In testing some local image gen software, it takes about 10 seconds to generate a high quality image on my relatively old computer. I have no idea the latency on a current high end computer, but I expect it's probably near instantaneous.
Right now though the software for local generation is horrible. It's a mish-mash of open source stuff with varying compatibility loaded with casually excessive use of vernacular and acronyms. To say nothing of the awkwardness of it mostly being done in python scripts.
But once it gets inevitably cleaned up, I expect people in the future are going to take being able to generate unlimited, near instantaneous images, locally, for free, for granted.
I've been waiting for solutions that integrate into the artistic process instead of replacing it. Right now a lot of the focus is on generating a complete image, but if I was in photoshop (or another editor) and could use AI tooling to create layers and other modifications that fit into a workflow, that would help with consistency and productivity.

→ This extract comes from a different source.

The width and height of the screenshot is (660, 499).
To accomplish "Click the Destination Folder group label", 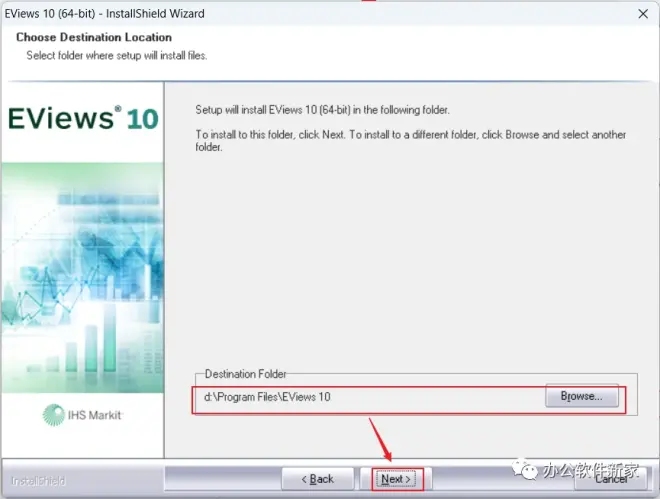I will click(x=245, y=374).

I haven't seen the latest from adobe over the last three months, but last I saw the firefly engine was still focused on "magically" creating complete elements.
> Adobe seems to have gotten the memo though.
So far Adobe AI tools are pretty useless, according to many professional illustrators. With Firefly you can use other (non-Adobe) image generators. The output is usually barely usable at this point in time.
Yes and now. IKEA and co didn't replace custom made tables, just reduced the number of people needing a custom table.
Same will happen to music, artists etc. They won't vanish. But only a few per city will be left
Artists no, illustrators and graphic designers yes. They'll mostly become redundant within the next 50 years. With these kind of technologies, people tend to overestimate the short-term effects and severely underestimate the long-term effects.
I like that they call openai’s image generator ground breaking and then explain that it’s prone to taking eight times longer to generate an image before showing it add a third cat over and over and over again
Using gen. ai for filters is stupid, a filter guarantees the same object but filtered, a gen. AI version of this guarantees nothing and an expensive AI bill.
It’s like using gen. ai to do math instead of extracting the numbers from a story and just doing the math with +, -, / and *
This seems to imply that the capabilities being tested are like the descriptive words used in the prompts, but, as a category using random words would be just as valid for exercising the extents of the underlying math. And when I think of that reality I wonder why a list of tests like this should be interesting and to what ends. The repeated nature of the iteration implies that some control or better quality is being sought but the mechanism of exploration is just trial and error and not informative of what would be repeatable success for anyone else in any other circumstance given these discoveries.